Autoimmune Disorders and Treatment Approaches
In the U.S. alone, the numbers show a staggering impact:
- Over 16 million people—more than 5% of the population—live with autoimmune thyroid disorders such as Hashimoto’s or Graves’ disease.
- Nearly 4 million people have received a diagnosis of rheumatoid arthritis.
- About 7 million people (2–3% of the population) experience psoriasis.
- Around 1.5 million people suffer from Crohn’s disease or ulcerative colitis.
All of these fall under the umbrella of autoimmune disorders, a classification that includes more than 100 conditions. These disorders result from chronic inflammation that triggers the immune system to attack the body’s own tissues. People with autoimmune diseases produce antibodies that target specific tissues such as joints, skin, connective tissue, and glands. Some disorders cause mild, localized symptoms, while others affect multiple systems and lead to chronic, debilitating health problems.

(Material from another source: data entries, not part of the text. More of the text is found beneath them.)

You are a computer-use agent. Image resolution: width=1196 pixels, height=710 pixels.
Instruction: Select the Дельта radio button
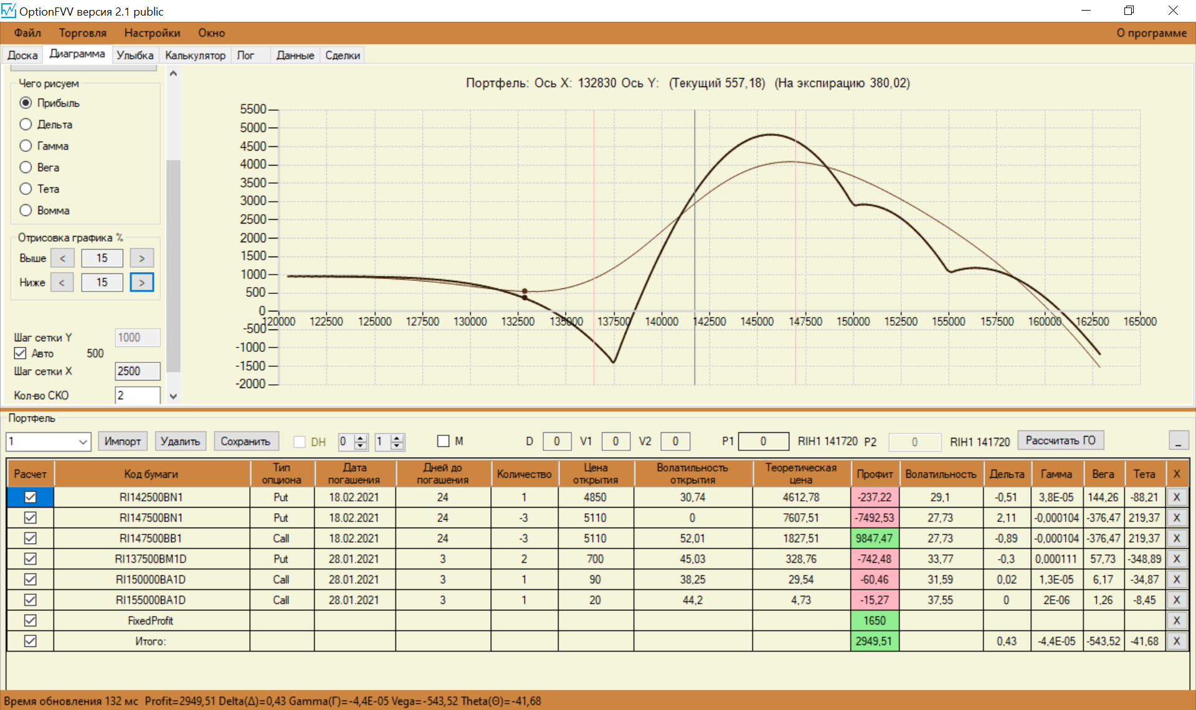coord(26,125)
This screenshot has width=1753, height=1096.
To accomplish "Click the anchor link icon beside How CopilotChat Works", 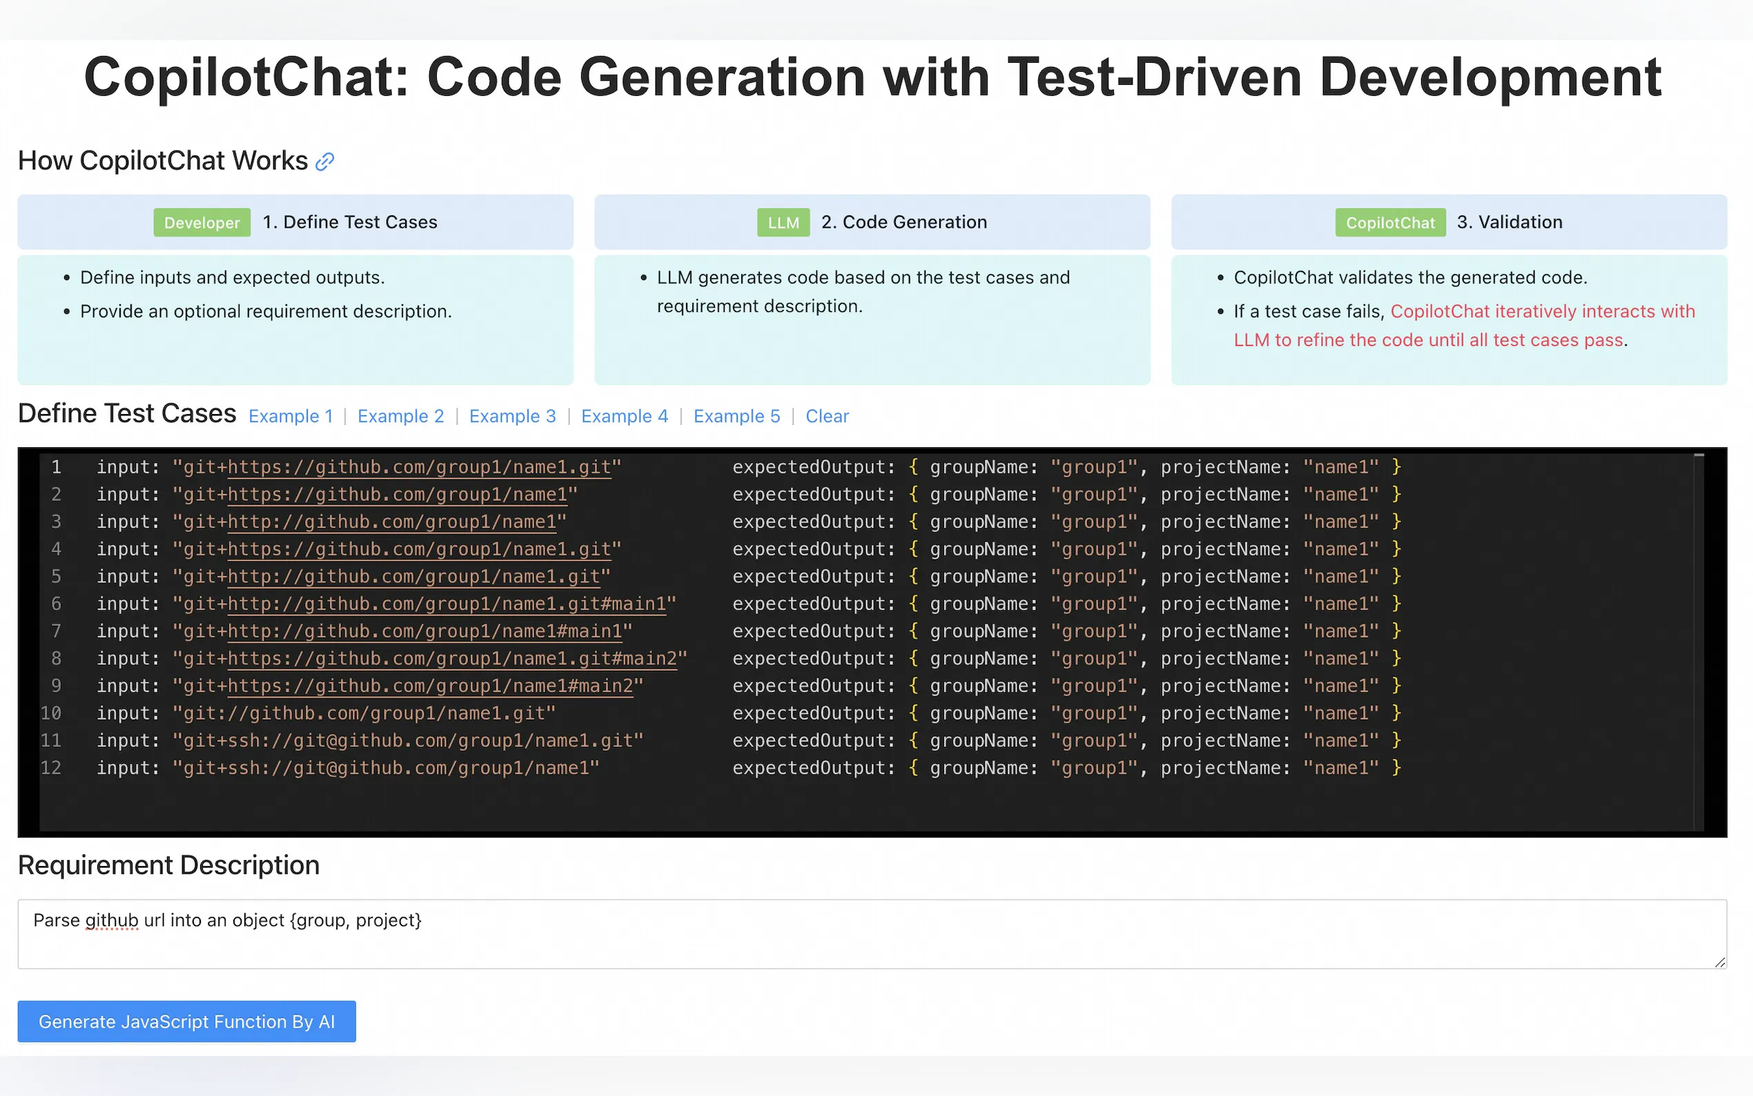I will [325, 161].
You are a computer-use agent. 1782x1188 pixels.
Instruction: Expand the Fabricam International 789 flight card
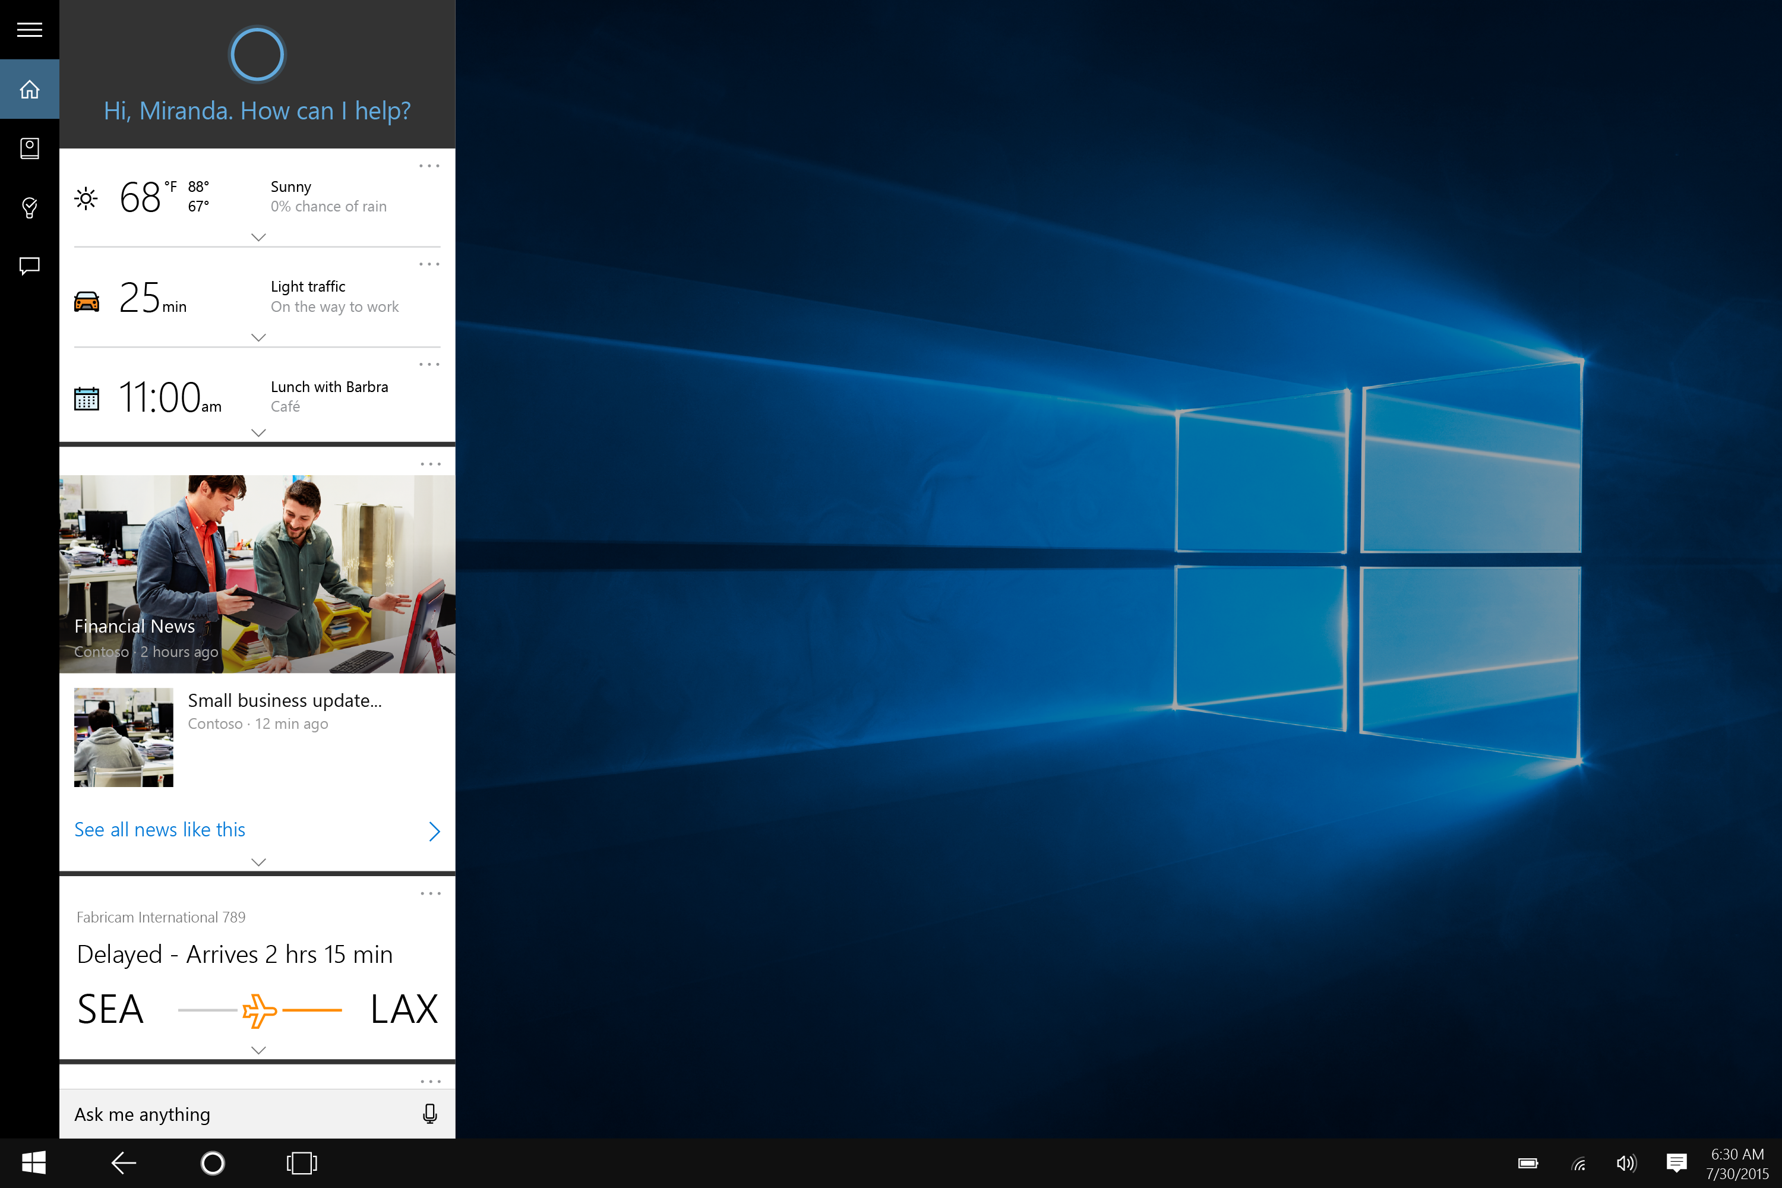(258, 1049)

How Western Medicine Approaches Autoimmune Disorders
Conventional treatment often relies on immune-suppressing drugs, including steroids and chemotherapy agents. While these medications can be effective, long-term use may lead to serious side effects like chronic infections, high blood pressure, gastric ulcers, and liver or kidney damage.
The OHS Approach to Autoimmune Disorders
At OHS, our practitioners specialize in managing autoimmune conditions. Although autoimmune diseases remain present once developed, patients don’t have to suffer continuously. These disorders often alternate between flare-ups and remissions, which directly relate to the level of inflammation in the body. We focus on reducing this inflammation through a multi-pronged approach:
- Acupuncture: Regulates the immune response, improves circulation, eases pain, and reduces stress and inflammation.
- Dietary Counseling: Offers personalized, anti-inflammatory nutrition guidance to help calm overactive immune activity and support healing.
- Herbal and Nutritional Supplements: Target core biological processes—such as blood sugar regulation, hormonal balance, and neurotransmitter function—to reduce inflammation and modulate the immune system.
Many of our patients came to OHS as a “last resort,” overwhelmed by medications and poor outcomes. They include individuals with Hashimoto’s, rheumatoid arthritis, psoriasis, multiple sclerosis, Celiac disease, and more. Most who commit to our treatment protocols have seen significant improvements in their health. These patients feel empowered—they learn how to avoid triggers and, when flare-ups do happen, use the tools we provide to recover quickly and return to a symptom-free state.
With proper management, our patients enjoy a high quality of life despite their autoimmune diagnoses.
Selected Studies of Interest
- Tewthanorn K, et al. (2008). Correlation of lipid peroxidation and glutathione levels with severity of systemic lupus erythematosus. J Pharm Pharm Sci, 11(3):30–4.
- Tada-Oikawa S, et al. (2008). Role of hydrogen peroxide in Th1/Th2 apoptosis. Biochem Pharmacol, 75(2):555–61.
- Won HY, et al. (2010). Glutathione Peroxidase 1 Deficiency and airway inflammation. Antioxid Redox Signal.
- Yan Z, et al. (2009). Redox modulation by regulatory T-cells. Nat Chem Biol, 5(10):721–3.
- Niedbala W, et al. (2006). Nitric oxide in T-cell regulation. Ann Rheum Dis, 65 Suppl 3:iii37–40.
- Mendez II, et al. (2004). Immunoregulatory role of nitric oxide in autoimmune diabetes. J Immunol, 173(2):1327–35.
- Miljkovic D & Trajkovic V. (2004). IL-17 and inducible nitric oxide synthase. Cytokine Growth Factor Rev, 15(1):21–32.
- Shi FD, et al. (2001). Type 2 nitric oxide synthase and autoimmune control. J Immunol, 167(3):3000–6.
- Rubio-Tapia A, et al. (2009). Undiagnosed Celiac disease: Prevalence and mortality. Gastroenterology, 137(1):88–93.